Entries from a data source
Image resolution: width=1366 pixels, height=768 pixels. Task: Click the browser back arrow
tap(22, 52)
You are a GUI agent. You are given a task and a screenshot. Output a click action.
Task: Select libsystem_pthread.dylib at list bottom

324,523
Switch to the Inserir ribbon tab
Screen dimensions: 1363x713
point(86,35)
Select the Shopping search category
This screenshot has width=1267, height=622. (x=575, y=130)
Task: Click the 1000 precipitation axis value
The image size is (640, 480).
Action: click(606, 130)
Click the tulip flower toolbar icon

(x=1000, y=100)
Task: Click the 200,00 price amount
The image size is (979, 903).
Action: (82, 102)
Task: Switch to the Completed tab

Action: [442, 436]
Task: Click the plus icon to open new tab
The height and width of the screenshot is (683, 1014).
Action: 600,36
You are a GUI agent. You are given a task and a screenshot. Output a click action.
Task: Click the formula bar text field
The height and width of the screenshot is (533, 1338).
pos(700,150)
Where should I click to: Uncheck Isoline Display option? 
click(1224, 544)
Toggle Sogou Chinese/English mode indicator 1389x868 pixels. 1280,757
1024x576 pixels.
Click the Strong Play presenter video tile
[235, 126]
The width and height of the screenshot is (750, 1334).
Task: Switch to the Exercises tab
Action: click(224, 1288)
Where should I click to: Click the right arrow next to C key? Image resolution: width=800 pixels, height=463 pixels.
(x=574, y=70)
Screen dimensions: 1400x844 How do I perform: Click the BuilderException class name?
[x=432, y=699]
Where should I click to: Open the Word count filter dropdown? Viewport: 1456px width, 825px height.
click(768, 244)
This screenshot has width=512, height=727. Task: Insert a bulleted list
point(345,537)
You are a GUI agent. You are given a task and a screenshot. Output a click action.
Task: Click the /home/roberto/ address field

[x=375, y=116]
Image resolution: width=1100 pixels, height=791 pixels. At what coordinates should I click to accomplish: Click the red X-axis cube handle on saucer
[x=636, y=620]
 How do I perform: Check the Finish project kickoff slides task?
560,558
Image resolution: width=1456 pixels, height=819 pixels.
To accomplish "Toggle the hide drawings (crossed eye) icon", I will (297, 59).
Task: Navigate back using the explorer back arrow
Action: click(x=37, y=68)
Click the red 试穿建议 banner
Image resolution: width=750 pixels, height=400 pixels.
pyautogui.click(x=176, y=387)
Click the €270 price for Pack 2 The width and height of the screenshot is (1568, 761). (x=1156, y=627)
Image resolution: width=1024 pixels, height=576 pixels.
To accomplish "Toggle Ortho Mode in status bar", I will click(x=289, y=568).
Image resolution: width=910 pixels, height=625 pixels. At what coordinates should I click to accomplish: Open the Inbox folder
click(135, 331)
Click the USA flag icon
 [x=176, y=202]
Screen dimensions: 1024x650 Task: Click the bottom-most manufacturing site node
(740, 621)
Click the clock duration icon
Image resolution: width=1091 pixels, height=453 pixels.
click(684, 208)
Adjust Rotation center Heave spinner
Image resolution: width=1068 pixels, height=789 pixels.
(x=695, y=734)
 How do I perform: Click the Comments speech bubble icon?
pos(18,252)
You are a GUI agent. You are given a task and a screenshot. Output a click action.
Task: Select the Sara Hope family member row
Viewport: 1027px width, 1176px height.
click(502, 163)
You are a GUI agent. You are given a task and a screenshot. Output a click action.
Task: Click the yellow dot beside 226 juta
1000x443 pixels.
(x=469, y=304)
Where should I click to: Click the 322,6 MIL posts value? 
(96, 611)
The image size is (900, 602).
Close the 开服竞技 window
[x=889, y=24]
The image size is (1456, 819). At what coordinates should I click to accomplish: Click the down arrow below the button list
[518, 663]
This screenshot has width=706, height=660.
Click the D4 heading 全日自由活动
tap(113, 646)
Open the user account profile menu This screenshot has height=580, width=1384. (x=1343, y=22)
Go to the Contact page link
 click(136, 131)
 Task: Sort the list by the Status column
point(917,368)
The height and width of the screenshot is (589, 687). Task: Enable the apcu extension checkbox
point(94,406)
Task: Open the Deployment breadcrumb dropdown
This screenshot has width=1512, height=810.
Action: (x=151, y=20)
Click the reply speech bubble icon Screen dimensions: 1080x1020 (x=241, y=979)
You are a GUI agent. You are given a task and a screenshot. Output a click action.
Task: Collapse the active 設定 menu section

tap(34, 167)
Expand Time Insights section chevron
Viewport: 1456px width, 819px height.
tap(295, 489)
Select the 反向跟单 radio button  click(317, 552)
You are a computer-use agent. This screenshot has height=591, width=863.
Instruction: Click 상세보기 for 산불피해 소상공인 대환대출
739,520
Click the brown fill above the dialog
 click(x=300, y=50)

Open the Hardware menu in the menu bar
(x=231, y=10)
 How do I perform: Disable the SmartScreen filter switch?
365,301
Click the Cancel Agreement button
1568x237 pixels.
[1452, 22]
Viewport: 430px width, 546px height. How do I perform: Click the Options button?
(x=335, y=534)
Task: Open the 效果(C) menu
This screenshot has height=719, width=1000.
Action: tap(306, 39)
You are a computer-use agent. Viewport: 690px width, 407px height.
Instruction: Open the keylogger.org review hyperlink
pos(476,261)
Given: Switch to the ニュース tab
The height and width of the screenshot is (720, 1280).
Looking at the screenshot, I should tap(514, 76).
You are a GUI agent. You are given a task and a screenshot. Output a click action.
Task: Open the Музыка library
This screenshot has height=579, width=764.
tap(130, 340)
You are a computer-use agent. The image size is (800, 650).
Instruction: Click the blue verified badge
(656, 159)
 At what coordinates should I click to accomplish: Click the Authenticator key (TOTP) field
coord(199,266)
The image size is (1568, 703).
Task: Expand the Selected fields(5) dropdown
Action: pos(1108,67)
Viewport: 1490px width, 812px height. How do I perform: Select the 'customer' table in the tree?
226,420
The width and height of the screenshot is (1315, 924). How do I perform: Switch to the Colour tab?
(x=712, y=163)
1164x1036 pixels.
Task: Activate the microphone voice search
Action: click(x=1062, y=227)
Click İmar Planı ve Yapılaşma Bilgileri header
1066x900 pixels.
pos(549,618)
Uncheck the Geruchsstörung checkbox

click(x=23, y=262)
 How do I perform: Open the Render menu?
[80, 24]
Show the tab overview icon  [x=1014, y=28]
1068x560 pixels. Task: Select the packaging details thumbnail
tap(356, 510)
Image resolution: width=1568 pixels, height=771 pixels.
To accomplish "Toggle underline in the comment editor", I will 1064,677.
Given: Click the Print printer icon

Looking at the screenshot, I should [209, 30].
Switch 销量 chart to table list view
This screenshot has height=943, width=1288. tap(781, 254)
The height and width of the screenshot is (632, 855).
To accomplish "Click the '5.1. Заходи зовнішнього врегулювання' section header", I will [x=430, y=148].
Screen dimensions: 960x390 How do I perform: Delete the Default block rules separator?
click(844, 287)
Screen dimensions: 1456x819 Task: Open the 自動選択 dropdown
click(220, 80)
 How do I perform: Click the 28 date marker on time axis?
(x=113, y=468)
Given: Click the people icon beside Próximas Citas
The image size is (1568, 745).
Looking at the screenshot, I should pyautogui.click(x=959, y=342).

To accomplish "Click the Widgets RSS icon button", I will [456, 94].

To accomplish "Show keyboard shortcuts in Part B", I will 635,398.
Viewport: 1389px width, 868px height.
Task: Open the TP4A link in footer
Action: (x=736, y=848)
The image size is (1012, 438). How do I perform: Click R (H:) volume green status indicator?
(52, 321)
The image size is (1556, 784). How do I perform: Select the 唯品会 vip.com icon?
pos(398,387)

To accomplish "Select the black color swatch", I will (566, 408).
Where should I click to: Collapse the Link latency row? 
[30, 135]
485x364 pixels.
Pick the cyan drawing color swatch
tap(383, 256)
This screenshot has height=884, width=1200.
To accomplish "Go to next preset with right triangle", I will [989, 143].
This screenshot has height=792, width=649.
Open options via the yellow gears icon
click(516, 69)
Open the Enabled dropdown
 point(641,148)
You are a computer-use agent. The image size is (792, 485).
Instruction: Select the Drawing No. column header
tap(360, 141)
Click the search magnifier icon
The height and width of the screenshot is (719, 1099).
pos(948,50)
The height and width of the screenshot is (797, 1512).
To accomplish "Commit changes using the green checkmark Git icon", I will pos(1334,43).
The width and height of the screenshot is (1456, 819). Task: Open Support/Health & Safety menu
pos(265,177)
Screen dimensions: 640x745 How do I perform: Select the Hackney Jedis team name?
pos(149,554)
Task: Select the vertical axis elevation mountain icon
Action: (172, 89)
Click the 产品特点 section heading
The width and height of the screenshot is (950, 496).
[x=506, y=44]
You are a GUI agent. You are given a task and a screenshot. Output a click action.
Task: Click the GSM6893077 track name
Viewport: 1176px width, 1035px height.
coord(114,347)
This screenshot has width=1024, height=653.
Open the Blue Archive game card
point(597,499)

-- What to do --
Can you replace "tab" with "pane" in the entries, starting at the line that has "Switch to the Inserir ribbon tab" and stopping after the line that has "Toggle Sogou Chinese/English", while keeping everything else in those lines the same?

-- Answer to the exercise --
Switch to the Inserir ribbon pane
Screen dimensions: 1363x713
point(86,35)
Select the Shopping search category
This screenshot has width=1267, height=622. (x=575, y=130)
Task: Click the 1000 precipitation axis value
The image size is (640, 480).
Action: click(606, 130)
Click the tulip flower toolbar icon

(x=1000, y=100)
Task: Click the 200,00 price amount
The image size is (979, 903).
Action: (82, 102)
Task: Switch to the Completed pane

Action: [442, 436]
Task: Click the plus icon to open new pane
The height and width of the screenshot is (683, 1014).
Action: 600,36
You are a GUI agent. You are given a task and a screenshot. Output a click action.
Task: Click the formula bar text field
The height and width of the screenshot is (533, 1338).
pos(700,150)
Where should I click to: Uncheck Isoline Display option? 
click(1224, 544)
Toggle Sogou Chinese/English mode indicator 1389x868 pixels. 1280,757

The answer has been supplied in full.